(Exercise objective)
Each entry below is to be duplicated verbatim.

-- -- --

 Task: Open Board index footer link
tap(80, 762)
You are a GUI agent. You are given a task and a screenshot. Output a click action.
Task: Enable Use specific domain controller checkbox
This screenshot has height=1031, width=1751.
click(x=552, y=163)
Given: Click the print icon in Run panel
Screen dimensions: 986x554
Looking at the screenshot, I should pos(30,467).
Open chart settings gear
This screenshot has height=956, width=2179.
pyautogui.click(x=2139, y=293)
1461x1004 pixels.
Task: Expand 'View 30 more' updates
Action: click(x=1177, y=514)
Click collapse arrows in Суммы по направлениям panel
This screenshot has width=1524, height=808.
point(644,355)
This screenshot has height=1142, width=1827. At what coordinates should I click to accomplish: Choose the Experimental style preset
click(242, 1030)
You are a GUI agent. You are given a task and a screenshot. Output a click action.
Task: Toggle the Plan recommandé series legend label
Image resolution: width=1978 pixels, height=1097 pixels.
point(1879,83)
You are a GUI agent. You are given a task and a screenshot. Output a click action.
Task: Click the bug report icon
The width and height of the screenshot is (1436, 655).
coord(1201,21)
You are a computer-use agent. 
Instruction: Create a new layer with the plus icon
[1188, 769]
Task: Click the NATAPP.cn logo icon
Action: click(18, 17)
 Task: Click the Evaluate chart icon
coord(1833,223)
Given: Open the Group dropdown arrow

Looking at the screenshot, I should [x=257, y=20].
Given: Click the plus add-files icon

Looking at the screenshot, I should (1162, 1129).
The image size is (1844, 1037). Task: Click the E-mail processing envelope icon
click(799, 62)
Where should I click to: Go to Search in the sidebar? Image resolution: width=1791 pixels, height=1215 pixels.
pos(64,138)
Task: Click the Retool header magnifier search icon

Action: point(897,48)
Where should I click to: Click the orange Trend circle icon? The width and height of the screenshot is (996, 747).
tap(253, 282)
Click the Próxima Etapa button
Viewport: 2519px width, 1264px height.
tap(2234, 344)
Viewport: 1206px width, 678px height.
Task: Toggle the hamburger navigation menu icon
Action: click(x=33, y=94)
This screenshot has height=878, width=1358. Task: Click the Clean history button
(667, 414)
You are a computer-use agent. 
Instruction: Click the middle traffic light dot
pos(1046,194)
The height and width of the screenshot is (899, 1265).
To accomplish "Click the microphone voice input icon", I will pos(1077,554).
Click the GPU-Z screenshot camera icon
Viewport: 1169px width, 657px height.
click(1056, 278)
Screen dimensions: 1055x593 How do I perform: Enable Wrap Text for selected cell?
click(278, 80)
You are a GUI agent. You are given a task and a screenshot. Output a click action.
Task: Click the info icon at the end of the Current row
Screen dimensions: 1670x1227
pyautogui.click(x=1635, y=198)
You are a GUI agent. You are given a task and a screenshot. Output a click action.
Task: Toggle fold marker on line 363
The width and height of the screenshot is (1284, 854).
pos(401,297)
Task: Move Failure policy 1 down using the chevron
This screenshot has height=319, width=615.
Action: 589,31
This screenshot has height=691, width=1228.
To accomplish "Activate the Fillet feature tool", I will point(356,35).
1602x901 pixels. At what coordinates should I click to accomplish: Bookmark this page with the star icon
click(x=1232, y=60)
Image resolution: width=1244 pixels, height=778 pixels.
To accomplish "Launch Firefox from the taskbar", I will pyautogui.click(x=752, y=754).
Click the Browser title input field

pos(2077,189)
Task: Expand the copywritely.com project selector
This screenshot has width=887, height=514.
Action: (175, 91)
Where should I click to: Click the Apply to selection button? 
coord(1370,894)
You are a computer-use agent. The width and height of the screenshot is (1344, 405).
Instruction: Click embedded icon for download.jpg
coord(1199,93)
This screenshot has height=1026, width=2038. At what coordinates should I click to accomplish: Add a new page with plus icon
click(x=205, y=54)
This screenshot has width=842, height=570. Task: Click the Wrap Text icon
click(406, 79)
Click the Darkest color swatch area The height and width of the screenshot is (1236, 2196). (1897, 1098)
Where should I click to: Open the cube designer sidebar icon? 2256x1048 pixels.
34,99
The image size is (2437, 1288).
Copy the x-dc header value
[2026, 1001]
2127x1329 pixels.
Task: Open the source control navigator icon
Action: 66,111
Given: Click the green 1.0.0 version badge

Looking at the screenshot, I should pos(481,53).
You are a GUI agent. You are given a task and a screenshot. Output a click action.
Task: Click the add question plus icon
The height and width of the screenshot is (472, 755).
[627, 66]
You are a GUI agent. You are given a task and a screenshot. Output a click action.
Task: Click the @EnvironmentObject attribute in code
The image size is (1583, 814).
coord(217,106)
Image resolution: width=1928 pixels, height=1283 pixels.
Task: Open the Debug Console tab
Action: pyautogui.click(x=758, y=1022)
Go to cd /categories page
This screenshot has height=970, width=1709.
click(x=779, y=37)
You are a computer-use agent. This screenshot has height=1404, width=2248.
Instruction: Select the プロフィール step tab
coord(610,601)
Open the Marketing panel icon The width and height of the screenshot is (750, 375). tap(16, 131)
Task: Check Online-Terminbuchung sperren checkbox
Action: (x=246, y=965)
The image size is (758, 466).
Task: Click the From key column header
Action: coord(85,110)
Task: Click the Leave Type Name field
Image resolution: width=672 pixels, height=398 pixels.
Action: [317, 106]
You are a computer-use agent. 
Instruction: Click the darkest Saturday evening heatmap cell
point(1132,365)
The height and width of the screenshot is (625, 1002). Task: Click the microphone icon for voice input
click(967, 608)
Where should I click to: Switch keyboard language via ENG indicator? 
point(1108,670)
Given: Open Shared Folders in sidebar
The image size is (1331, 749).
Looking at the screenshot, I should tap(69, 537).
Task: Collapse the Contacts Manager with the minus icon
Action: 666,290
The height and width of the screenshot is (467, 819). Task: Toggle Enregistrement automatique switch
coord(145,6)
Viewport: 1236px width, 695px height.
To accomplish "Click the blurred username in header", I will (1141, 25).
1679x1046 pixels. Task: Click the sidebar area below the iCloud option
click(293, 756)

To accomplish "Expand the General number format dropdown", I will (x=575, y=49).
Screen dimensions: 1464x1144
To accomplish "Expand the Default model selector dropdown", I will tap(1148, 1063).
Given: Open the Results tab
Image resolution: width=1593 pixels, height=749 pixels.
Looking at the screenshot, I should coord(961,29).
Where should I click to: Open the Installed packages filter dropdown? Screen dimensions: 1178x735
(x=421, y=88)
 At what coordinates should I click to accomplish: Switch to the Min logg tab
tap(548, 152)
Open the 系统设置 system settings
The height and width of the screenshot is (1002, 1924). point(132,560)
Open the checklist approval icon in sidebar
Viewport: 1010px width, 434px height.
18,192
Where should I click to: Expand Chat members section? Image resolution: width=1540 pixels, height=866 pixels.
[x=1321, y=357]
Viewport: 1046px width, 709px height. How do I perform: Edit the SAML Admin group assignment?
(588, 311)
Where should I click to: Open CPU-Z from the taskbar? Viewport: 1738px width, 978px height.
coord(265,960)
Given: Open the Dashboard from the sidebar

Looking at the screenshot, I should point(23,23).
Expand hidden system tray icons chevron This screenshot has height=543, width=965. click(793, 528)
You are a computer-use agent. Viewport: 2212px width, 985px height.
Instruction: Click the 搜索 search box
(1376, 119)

-- -- --

(Your response)
 Task: Open Board index footer link
tap(80, 762)
You are a GUI agent. You are given a task and a screenshot. Output a click action.
Task: Enable Use specific domain controller checkbox
This screenshot has height=1031, width=1751.
click(x=552, y=163)
Given: Click the print icon in Run panel
Screen dimensions: 986x554
Looking at the screenshot, I should pos(30,467).
Open chart settings gear
This screenshot has height=956, width=2179.
pyautogui.click(x=2139, y=293)
1461x1004 pixels.
Task: Expand 'View 30 more' updates
Action: click(x=1177, y=514)
Click collapse arrows in Суммы по направлениям panel
This screenshot has width=1524, height=808.
point(644,355)
This screenshot has height=1142, width=1827. At what coordinates should I click to accomplish: Choose the Experimental style preset
click(242, 1030)
You are a GUI agent. You are given a task and a screenshot. Output a click action.
Task: Toggle the Plan recommandé series legend label
Image resolution: width=1978 pixels, height=1097 pixels.
point(1879,83)
You are a GUI agent. You are given a task and a screenshot. Output a click action.
Task: Click the bug report icon
The width and height of the screenshot is (1436, 655).
coord(1201,21)
You are a computer-use agent. 
Instruction: Create a new layer with the plus icon
[1188, 769]
Task: Click the NATAPP.cn logo icon
Action: click(18, 17)
 Task: Click the Evaluate chart icon
coord(1833,223)
Given: Open the Group dropdown arrow

Looking at the screenshot, I should [x=257, y=20].
Given: Click the plus add-files icon

Looking at the screenshot, I should (1162, 1129).
The image size is (1844, 1037). Task: Click the E-mail processing envelope icon
click(799, 62)
Where should I click to: Go to Search in the sidebar? Image resolution: width=1791 pixels, height=1215 pixels.
pos(64,138)
Task: Click the Retool header magnifier search icon

Action: point(897,48)
Where should I click to: Click the orange Trend circle icon? The width and height of the screenshot is (996, 747).
tap(253, 282)
Click the Próxima Etapa button
Viewport: 2519px width, 1264px height.
tap(2234, 344)
Viewport: 1206px width, 678px height.
Task: Toggle the hamburger navigation menu icon
Action: click(x=33, y=94)
This screenshot has height=878, width=1358. Task: Click the Clean history button
(667, 414)
You are a computer-use agent. 
Instruction: Click the middle traffic light dot
pos(1046,194)
The height and width of the screenshot is (899, 1265).
To accomplish "Click the microphone voice input icon", I will pos(1077,554).
Click the GPU-Z screenshot camera icon
Viewport: 1169px width, 657px height.
click(1056, 278)
Screen dimensions: 1055x593 How do I perform: Enable Wrap Text for selected cell?
click(278, 80)
You are a GUI agent. You are given a task and a screenshot. Output a click action.
Task: Click the info icon at the end of the Current row
Screen dimensions: 1670x1227
pyautogui.click(x=1635, y=198)
You are a GUI agent. You are given a task and a screenshot. Output a click action.
Task: Toggle fold marker on line 363
The width and height of the screenshot is (1284, 854).
pos(401,297)
Task: Move Failure policy 1 down using the chevron
This screenshot has height=319, width=615.
Action: 589,31
This screenshot has height=691, width=1228.
To accomplish "Activate the Fillet feature tool", I will point(356,35).
1602x901 pixels. At what coordinates should I click to accomplish: Bookmark this page with the star icon
click(x=1232, y=60)
Image resolution: width=1244 pixels, height=778 pixels.
To accomplish "Launch Firefox from the taskbar", I will pyautogui.click(x=752, y=754).
Click the Browser title input field

pos(2077,189)
Task: Expand the copywritely.com project selector
This screenshot has width=887, height=514.
Action: (175, 91)
Where should I click to: Click the Apply to selection button? 
coord(1370,894)
You are a computer-use agent. The width and height of the screenshot is (1344, 405).
Instruction: Click embedded icon for download.jpg
coord(1199,93)
This screenshot has height=1026, width=2038. At what coordinates should I click to accomplish: Add a new page with plus icon
click(x=205, y=54)
This screenshot has width=842, height=570. Task: Click the Wrap Text icon
click(406, 79)
Click the Darkest color swatch area The height and width of the screenshot is (1236, 2196). (1897, 1098)
Where should I click to: Open the cube designer sidebar icon? 2256x1048 pixels.
34,99
The image size is (2437, 1288).
Copy the x-dc header value
[2026, 1001]
2127x1329 pixels.
Task: Open the source control navigator icon
Action: 66,111
Given: Click the green 1.0.0 version badge

Looking at the screenshot, I should pos(481,53).
You are a GUI agent. You are given a task and a screenshot. Output a click action.
Task: Click the add question plus icon
The height and width of the screenshot is (472, 755).
[627, 66]
You are a GUI agent. You are given a task and a screenshot. Output a click action.
Task: Click the @EnvironmentObject attribute in code
The image size is (1583, 814).
coord(217,106)
Image resolution: width=1928 pixels, height=1283 pixels.
Task: Open the Debug Console tab
Action: pyautogui.click(x=758, y=1022)
Go to cd /categories page
This screenshot has height=970, width=1709.
click(x=779, y=37)
You are a computer-use agent. This screenshot has height=1404, width=2248.
Instruction: Select the プロフィール step tab
coord(610,601)
Open the Marketing panel icon The width and height of the screenshot is (750, 375). tap(16, 131)
Task: Check Online-Terminbuchung sperren checkbox
Action: (x=246, y=965)
The image size is (758, 466).
Task: Click the From key column header
Action: coord(85,110)
Task: Click the Leave Type Name field
Image resolution: width=672 pixels, height=398 pixels.
Action: [317, 106]
You are a computer-use agent. 
Instruction: Click the darkest Saturday evening heatmap cell
point(1132,365)
The height and width of the screenshot is (625, 1002). Task: Click the microphone icon for voice input
click(967, 608)
Where should I click to: Switch keyboard language via ENG indicator? 
point(1108,670)
Given: Open Shared Folders in sidebar
The image size is (1331, 749).
Looking at the screenshot, I should tap(69, 537).
Task: Collapse the Contacts Manager with the minus icon
Action: 666,290
The height and width of the screenshot is (467, 819). Task: Toggle Enregistrement automatique switch
coord(145,6)
Viewport: 1236px width, 695px height.
To accomplish "Click the blurred username in header", I will (1141, 25).
1679x1046 pixels. Task: Click the sidebar area below the iCloud option
click(293, 756)

To accomplish "Expand the General number format dropdown", I will (x=575, y=49).
Screen dimensions: 1464x1144
To accomplish "Expand the Default model selector dropdown", I will tap(1148, 1063).
Given: Open the Results tab
Image resolution: width=1593 pixels, height=749 pixels.
Looking at the screenshot, I should coord(961,29).
Where should I click to: Open the Installed packages filter dropdown? Screen dimensions: 1178x735
(x=421, y=88)
 At what coordinates should I click to accomplish: Switch to the Min logg tab
tap(548, 152)
Open the 系统设置 system settings
The height and width of the screenshot is (1002, 1924). point(132,560)
Open the checklist approval icon in sidebar
Viewport: 1010px width, 434px height.
18,192
Where should I click to: Expand Chat members section? Image resolution: width=1540 pixels, height=866 pixels.
[x=1321, y=357]
Viewport: 1046px width, 709px height. How do I perform: Edit the SAML Admin group assignment?
(588, 311)
Where should I click to: Open CPU-Z from the taskbar? Viewport: 1738px width, 978px height.
coord(265,960)
Given: Open the Dashboard from the sidebar

Looking at the screenshot, I should point(23,23).
Expand hidden system tray icons chevron This screenshot has height=543, width=965. click(793, 528)
You are a computer-use agent. Viewport: 2212px width, 985px height.
Instruction: Click the 搜索 search box
(1376, 119)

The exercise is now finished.